### WHAT IS EXPECTED
State the number of lines with "will" in the listing, leaving out everything else.

### DATA SHOWN
_ _ _
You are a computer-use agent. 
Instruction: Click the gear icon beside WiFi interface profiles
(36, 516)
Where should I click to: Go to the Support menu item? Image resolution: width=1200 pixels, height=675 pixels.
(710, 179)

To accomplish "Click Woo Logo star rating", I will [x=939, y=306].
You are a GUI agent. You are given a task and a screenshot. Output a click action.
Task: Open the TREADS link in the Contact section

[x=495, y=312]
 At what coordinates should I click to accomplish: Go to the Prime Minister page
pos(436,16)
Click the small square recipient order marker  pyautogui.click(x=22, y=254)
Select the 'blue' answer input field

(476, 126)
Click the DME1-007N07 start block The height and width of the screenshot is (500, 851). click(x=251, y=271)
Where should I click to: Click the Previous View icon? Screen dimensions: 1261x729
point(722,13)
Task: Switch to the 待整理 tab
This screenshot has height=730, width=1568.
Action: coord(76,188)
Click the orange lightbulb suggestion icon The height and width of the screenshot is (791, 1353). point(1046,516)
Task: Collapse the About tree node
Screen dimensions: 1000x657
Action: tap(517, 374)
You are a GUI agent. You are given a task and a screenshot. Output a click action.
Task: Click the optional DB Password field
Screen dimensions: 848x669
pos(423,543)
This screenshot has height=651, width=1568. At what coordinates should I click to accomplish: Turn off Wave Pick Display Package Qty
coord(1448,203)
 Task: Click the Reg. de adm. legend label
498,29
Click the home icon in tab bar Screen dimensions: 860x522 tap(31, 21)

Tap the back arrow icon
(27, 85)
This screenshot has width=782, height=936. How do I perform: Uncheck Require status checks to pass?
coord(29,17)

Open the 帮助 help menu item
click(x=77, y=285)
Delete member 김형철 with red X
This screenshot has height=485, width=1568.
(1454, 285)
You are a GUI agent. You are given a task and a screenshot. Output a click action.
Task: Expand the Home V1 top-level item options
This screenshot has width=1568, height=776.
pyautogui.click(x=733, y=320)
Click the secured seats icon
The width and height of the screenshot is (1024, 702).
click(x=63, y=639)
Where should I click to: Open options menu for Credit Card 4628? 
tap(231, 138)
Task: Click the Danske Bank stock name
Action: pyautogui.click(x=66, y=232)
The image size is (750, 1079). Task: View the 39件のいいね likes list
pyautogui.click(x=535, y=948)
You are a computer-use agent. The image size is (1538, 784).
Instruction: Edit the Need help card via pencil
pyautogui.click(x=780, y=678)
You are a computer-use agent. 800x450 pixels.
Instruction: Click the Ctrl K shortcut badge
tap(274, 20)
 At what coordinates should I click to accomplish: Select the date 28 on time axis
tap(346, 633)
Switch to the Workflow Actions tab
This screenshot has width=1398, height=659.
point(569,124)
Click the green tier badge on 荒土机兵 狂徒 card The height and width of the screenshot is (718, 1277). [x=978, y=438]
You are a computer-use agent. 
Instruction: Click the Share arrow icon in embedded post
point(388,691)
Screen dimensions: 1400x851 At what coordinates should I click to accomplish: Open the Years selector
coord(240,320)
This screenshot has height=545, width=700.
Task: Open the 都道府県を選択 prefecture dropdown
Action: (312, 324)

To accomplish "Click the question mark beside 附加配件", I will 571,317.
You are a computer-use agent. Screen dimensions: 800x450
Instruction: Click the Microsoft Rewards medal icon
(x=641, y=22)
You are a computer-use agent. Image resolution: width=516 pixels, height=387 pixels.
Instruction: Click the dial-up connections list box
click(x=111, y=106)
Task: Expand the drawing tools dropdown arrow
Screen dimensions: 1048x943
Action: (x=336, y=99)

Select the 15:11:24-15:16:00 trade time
_ _ _
### SOLUTION
2